Design Articles

Good Embedded Communications is the Key to Multicore Hardware Design Success

Self-timed NoC interconnects can solve a lot of the problems with overloaded data buses.

By David Lautzenheiser, Vice President of Marketing, Silistix

While multicore processors have certainly become an important part of many SoC designs, there are still several obstacles designers face in dealing with more than one processing engine on a chip. Software engineers face the problem of trying to efficiently program multiple processor cores on the same piece of silicon. On the hardware side, chip developers – from architects down to physical implementation engineers – face difficult communication issues between the various processing and other IP cores and in accessing off-chip DRAM.

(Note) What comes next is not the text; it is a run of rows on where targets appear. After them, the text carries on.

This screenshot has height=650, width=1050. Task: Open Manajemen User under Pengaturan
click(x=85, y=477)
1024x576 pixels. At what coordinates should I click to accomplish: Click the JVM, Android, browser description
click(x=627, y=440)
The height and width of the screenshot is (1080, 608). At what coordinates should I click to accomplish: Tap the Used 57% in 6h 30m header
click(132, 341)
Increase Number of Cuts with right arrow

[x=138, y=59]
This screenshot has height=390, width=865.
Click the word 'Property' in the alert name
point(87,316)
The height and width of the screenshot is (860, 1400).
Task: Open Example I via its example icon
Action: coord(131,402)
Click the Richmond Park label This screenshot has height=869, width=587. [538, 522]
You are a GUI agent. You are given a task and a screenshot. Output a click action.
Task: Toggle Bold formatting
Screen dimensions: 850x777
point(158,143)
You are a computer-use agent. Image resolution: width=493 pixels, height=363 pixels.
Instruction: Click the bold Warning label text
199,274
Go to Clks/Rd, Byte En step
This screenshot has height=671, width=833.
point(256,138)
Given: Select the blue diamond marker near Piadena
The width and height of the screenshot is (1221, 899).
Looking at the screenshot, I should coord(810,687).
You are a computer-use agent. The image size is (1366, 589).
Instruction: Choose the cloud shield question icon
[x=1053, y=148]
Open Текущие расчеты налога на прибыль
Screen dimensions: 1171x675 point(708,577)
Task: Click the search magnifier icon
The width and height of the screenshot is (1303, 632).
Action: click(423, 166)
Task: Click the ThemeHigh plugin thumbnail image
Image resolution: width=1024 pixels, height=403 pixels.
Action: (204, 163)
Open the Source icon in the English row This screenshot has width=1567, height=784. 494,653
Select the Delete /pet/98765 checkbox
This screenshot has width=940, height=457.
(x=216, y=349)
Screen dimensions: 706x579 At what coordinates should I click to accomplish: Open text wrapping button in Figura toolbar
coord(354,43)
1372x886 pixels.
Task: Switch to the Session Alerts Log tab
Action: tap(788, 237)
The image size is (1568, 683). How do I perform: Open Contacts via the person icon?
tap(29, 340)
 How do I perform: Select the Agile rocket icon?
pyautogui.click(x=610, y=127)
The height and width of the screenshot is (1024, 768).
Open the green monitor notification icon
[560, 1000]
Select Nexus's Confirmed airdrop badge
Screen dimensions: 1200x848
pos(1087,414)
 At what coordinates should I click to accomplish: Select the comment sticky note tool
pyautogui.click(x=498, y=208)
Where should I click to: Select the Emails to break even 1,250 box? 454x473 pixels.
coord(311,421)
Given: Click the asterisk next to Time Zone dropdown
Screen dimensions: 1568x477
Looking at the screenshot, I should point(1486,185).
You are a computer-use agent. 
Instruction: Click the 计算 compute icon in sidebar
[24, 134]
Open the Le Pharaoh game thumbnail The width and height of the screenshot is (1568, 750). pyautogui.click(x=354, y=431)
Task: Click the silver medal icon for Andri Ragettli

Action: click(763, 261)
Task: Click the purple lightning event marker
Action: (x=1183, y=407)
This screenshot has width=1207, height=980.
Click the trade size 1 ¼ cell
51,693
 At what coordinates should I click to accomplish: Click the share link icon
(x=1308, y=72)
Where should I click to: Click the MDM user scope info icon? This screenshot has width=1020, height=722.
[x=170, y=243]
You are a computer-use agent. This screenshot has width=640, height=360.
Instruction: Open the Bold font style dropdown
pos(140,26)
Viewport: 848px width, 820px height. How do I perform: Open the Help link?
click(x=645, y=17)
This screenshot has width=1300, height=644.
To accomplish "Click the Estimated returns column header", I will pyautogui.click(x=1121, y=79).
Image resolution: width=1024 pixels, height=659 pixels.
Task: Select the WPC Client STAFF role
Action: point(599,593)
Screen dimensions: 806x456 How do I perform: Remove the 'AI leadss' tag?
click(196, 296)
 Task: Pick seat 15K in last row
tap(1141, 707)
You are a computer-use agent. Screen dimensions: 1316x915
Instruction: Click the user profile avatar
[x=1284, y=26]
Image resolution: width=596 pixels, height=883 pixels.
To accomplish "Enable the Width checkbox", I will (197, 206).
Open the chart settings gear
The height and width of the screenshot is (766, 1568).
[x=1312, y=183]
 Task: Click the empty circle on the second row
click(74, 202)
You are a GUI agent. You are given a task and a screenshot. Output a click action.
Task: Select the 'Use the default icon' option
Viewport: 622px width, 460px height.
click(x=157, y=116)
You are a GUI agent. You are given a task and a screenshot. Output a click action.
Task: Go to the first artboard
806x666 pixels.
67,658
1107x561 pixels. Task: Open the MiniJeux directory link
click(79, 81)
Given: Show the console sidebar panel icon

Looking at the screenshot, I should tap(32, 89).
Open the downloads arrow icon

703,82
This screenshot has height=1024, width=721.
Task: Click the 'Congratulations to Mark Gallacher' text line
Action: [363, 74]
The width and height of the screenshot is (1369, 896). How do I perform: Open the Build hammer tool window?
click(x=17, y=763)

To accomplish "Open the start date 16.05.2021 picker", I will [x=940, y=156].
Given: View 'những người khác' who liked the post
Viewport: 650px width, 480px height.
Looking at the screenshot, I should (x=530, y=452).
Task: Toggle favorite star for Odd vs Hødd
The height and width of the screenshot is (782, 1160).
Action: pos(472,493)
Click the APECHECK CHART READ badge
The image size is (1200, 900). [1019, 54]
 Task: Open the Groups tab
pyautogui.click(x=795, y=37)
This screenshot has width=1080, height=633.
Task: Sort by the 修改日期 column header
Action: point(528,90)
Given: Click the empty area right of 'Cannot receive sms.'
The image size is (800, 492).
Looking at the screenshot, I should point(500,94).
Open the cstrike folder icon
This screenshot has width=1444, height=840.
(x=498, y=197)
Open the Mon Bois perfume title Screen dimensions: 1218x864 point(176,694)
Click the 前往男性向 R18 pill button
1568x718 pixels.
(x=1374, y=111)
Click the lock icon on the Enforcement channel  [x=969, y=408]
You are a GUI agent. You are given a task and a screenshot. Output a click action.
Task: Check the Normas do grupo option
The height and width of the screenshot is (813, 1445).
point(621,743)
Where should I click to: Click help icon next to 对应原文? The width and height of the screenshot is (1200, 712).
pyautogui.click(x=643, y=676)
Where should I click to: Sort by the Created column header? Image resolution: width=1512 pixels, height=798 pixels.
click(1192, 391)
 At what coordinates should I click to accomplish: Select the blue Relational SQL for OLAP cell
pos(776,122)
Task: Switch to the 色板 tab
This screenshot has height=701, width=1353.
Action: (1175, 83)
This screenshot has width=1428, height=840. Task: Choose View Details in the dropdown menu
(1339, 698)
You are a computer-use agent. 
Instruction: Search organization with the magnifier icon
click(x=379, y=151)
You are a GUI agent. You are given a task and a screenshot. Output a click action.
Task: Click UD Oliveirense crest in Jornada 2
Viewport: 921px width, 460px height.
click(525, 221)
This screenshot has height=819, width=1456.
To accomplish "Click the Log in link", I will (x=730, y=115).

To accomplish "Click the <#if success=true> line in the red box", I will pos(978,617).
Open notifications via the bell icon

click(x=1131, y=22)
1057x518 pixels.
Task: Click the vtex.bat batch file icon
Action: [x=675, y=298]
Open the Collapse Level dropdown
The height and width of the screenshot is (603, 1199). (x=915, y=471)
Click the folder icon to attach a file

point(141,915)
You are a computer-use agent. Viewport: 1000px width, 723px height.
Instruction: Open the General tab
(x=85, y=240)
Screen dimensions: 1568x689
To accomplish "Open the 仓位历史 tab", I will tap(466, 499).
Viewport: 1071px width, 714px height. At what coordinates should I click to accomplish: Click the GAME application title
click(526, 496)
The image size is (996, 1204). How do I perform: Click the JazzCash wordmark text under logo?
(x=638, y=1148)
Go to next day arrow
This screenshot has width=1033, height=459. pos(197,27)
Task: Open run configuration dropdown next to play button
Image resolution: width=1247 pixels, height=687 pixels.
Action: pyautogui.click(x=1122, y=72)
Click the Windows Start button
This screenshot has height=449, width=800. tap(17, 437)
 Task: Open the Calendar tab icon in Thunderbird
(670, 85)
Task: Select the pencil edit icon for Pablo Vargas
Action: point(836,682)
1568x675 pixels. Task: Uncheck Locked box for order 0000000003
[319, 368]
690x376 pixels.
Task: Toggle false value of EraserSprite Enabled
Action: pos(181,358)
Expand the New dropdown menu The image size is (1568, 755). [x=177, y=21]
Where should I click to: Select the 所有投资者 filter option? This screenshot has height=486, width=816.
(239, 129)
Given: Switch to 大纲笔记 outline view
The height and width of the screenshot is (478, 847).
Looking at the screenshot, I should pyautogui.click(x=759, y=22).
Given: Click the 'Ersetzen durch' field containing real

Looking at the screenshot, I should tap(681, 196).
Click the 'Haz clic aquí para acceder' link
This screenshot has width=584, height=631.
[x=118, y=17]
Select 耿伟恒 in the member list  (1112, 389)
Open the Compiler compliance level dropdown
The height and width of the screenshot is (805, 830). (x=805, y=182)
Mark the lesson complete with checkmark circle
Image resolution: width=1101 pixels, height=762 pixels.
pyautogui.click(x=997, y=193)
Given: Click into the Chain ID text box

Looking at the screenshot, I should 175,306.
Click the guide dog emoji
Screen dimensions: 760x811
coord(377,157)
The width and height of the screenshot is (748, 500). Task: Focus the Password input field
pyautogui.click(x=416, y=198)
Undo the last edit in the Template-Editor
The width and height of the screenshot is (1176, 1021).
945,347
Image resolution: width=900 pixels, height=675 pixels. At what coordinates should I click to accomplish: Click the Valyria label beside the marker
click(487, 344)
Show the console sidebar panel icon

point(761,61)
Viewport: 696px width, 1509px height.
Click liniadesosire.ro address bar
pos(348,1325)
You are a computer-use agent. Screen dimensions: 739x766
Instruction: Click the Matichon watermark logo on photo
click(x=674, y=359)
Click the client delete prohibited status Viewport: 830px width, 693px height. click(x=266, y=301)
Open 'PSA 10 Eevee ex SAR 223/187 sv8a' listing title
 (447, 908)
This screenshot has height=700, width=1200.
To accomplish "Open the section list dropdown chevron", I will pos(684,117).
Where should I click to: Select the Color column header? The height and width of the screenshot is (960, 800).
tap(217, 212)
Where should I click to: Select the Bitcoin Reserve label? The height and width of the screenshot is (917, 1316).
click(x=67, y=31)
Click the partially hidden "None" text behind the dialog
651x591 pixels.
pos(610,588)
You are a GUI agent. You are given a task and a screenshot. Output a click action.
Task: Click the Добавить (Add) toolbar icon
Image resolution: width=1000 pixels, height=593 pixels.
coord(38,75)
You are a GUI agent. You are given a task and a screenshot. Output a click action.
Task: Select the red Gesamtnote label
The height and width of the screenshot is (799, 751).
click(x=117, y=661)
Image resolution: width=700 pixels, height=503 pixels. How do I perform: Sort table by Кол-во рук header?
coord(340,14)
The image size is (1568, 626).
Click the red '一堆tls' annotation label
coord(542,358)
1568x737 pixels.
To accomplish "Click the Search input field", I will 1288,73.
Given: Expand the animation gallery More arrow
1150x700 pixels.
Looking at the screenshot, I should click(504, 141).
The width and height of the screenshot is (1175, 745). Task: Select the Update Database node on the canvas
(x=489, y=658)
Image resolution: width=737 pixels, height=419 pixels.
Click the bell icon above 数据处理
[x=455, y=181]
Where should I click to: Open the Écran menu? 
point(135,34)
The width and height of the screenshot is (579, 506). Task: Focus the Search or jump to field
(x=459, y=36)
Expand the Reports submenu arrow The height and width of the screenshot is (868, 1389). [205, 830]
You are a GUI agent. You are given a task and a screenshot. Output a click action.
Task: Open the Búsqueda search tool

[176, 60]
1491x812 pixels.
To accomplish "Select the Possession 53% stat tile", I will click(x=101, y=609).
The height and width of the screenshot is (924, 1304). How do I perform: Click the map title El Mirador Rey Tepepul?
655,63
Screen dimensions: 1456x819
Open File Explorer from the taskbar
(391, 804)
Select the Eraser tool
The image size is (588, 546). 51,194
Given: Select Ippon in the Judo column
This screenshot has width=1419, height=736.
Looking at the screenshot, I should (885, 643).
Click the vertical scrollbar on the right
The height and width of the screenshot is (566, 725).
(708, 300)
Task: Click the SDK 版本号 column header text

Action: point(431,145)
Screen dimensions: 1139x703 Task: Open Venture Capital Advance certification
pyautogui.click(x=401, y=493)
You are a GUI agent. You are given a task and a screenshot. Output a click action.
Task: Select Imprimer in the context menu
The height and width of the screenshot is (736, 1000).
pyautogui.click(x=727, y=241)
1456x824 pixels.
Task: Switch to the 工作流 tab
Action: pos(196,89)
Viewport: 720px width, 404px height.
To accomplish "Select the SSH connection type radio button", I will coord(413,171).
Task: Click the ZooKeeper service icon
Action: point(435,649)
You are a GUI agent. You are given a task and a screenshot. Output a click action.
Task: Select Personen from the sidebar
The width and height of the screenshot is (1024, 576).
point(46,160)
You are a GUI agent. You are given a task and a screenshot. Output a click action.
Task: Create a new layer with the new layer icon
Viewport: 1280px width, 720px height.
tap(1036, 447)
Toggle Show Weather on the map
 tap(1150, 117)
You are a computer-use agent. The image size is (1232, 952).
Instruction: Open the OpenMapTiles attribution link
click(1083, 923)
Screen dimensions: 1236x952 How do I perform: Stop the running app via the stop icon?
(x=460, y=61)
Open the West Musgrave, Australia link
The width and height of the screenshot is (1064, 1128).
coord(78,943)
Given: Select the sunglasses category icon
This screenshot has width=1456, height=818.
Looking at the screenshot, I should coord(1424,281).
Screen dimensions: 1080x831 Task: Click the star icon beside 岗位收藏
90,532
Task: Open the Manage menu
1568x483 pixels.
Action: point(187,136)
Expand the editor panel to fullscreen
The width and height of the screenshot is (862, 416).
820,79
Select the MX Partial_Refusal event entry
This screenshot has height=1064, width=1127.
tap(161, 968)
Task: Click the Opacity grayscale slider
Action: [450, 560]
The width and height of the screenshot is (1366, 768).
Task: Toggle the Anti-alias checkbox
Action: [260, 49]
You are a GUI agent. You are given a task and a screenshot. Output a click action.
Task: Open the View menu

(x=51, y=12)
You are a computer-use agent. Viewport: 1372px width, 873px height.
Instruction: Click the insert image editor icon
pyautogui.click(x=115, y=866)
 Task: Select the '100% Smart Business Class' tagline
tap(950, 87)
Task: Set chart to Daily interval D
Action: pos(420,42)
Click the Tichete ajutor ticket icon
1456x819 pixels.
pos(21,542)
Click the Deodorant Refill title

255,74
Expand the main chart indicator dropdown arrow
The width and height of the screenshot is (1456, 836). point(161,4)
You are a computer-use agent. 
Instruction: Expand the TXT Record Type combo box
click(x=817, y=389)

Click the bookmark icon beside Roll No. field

Concentrating on the hardware aspects of multicore chip design, a major problem is the industry’s reliance on hierarchical, clock-based bus structures to move data among the various processing cores and the memories – both embedded and off-chip.  It’s time to look at self-timed network on chip (NoC) interconnect fabrics for embedded communication networks.  This article will review the challenges of clock-based buses being used as the main communications mechanism and discuss how self-timed NoC interconnects improve on-chip data flow, simplify and enhance power management, and increase shared memory efficiency for multicore processor SoCs.

Why Multicore?

As SoC designers began “hitting the wall” developing single-processor chips for tackling the increased demands of high-definition video processing and other user requirements, they started developing chips using multiple processing cores.  The multicore approach – based on the assumption that you could break an overall processing job into multiple tasks that could be done concurrently by several processors – resulted in chips that had better performance than single-processor designs but also with lower power dissipation, which meant less heat.  Since increased heat and higher chip operating temperature was a big problem with cranking up the clock rate on a single core processing chip, multicore architectures appeared to be a viable solution for keeping clock rates and heat production manageable.  Other advantages of using multiple cores at lower clock rates included fewer signal integrity problems, less electromagnetic interference (EMI), and fewer problems associated with distributing very high frequency clocks on silicon.

However, there are several barriers to designing high-end multicore processor chips.  Software development – not the subject of this paper – becomes far more complex due to the difficulties in breaking a single processing task into multiple parts that can be processed separately and then reassembled later.  This reflects the fact that certain processor jobs cannot be easily parallelized to run concurrently on multiple processing cores and that load balancing between processing cores – especially heterogeneous cores – is very difficult.

The other set of problems with multicore chip design are hardware-based.  This is the topic of this paper – the difficulties associated with current multicore architectures and what can be done to overcome some of these problems.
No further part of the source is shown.